Lo ha detto il ministro della Cultura, Alessandro Giuli, intervenendo al panel ‘Opere d’arte mercato’ nell’ambito del Festival dell’economia di Trento organizzato dal Gruppo 24 Ore e Trentino Marketing. Il ministro, in relazione alla vicenda Biennale di Venezia, ha sottolineato che “in questo contesto è ovvio che facesse più sangue mediatico la polarizzazione Pietrangelo Buttafuoco-Alessandro Giuli, i ragazzi del Foglio, la nidiata di Giuliano Ferrara.

Ho fatto il giornalista per diversi anni e forse tornerò a farlo e quindi so perfettamente come si afferra una notizia e la si offre bene, con un buon titolo, con un buon racconto. C’è stato un momento anche di sofferenza personale da parte di entrambi, perché l’amicizia è fatta di sofferenze, ma anche di sincerità. È un amico che ti dice che stai sbagliando e io devo rappresentare chi ti fa vedere l’errore.

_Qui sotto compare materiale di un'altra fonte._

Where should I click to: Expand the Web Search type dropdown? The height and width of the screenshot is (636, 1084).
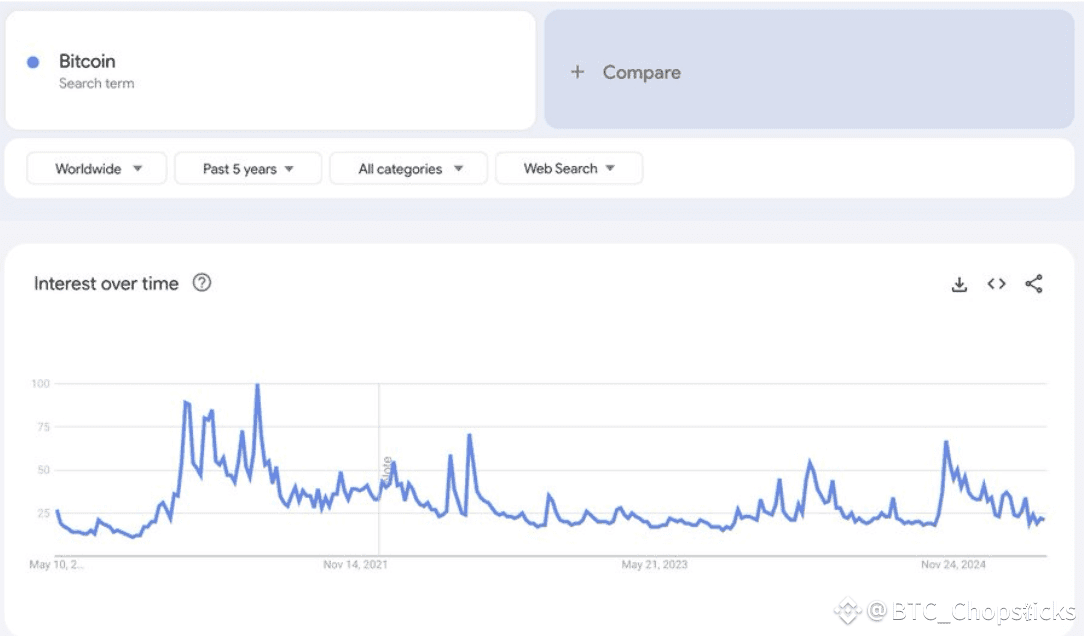click(569, 169)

Dopodiché più volte ho detto che se Pietrangelo fosse stato al mio posto avrebbe fatto la stessa cosa, io non avrei fatto la sua al suo posto. Pietrangelo è uno dei più grandi intellettuali italiani, uno dei più importanti intellettuali che provengono dalla destra italiana”. Poi Giuli si è soffermato su alcune questioni politico-economiche.

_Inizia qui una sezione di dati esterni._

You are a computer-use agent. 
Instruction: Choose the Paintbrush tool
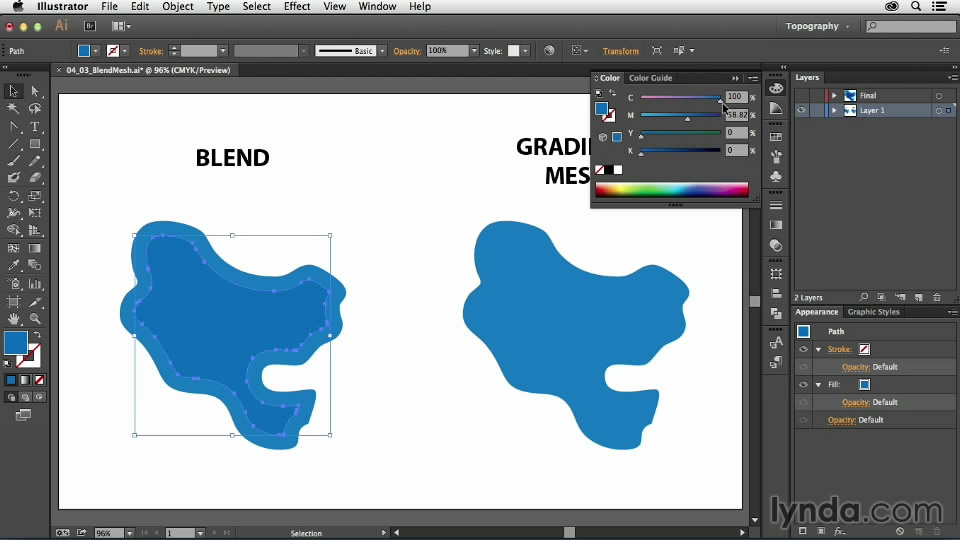pos(13,161)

Potenzialità enorme nell’estensione dell’Art Bonus

“C’è una potenzialità enorme nell’estensione dell’Art Bonus, anche dal punto di vista proprio del senso di orientamento culturale. Comprendere le potenzialità che dei soggetti privati hanno e possono mettere a disposizione dei cittadini attraverso erogazioni liberali significa cominciare a vedere che la cultura non vive più di mecenatismo come è stato nella grande storia della tradizione italiana, internazionale, europea soprattutto. Non c’è più l’idea della grande committenza della famiglia gentilizia. C’è uno Stato che deve tenere i conti in ordine e ci sono delle persone illuminate che hanno voglia di intraprendere percorsi culturali di valorizzazione e tutela sapendo che si mettono a disposizione dell’articolo 9 della Costituzione italiana. Se oggi abbiamo circa 1,2 miliardi di erogazioni possiamo triplicare estendendo questo concetto, estendendolo a taluni beni ecclesiastici o a dimore storiche che sono nella missione costitutiva della nostra Italia repubblicana”.